Plenty of folks have
been, and will be, writing about the many great things about this book of
poetry. The one thing that puts some extra challenge into reading this book by
Fred Moten is another book: called The
Undercommons by Stefano Harney & Fred Moten. If we read The Feel Trio without an understanding
of The Undercommons, we may be in for
that reductive trouble. It’s the trouble that the National Book Award can
bring, even without its ceremonial brouhahas and idiocies.
[…]
That difference in
reading is part of what makes The
Undercommons a necessary companion book to The Feel Trio. If we merely read The Feel Trio as we have been reading other advancing work in
recent decades, we risk consigning it to the same kind of aesthetic arguments
that continue to simply help keep the world as we know it afloat. Art has its
place in that world, and mostly is kept in it, contained in it, but The Feel Trio exceeds art and
aesthetics—just as its namesake musical combo did. Another part of that
companion volume’s necessity is that if we read The Feel Trio without the difference created in the hard work and
play of thinking in The Undercommons,
The Feel Trio just might get turned
into a “manageable,” understandable book.
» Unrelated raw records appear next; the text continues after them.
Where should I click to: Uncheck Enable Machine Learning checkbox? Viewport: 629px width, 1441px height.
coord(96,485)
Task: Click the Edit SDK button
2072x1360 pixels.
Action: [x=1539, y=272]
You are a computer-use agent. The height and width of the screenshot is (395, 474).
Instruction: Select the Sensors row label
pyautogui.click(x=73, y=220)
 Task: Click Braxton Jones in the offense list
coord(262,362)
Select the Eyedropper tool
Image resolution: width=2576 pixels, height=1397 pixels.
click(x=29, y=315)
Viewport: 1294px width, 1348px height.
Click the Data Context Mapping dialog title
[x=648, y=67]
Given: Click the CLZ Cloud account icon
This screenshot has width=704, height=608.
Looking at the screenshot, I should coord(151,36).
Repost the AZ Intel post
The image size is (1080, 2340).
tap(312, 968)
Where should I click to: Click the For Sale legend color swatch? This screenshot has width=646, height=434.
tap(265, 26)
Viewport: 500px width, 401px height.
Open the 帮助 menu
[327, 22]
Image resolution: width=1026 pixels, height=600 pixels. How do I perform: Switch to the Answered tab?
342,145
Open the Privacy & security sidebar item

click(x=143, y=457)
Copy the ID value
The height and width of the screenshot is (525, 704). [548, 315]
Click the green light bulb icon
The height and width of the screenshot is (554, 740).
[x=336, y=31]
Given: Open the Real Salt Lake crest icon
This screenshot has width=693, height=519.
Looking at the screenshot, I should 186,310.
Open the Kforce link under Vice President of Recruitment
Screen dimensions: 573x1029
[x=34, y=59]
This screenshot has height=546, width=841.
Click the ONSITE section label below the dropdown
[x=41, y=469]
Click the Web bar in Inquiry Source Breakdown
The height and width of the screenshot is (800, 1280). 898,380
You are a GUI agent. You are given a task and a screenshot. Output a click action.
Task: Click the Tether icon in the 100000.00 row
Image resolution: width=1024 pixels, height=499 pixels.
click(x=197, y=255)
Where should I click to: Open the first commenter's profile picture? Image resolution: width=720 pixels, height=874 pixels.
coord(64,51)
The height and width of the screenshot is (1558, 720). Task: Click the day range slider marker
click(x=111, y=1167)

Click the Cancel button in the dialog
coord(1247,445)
Giving it a prize might turn out to
be domesticating it. That’s what the challenge is: as usual, resistance, kept
alive beyond hope of any prize.
Now that’s what I’m talkin’ about!
Our systems of justice, and in the case of The Feel Trio, our systems of judgement are inadequate to recognize the capacity of its effort. Once inside its lexicon, it moved me in ways none of the other NBA finalists did.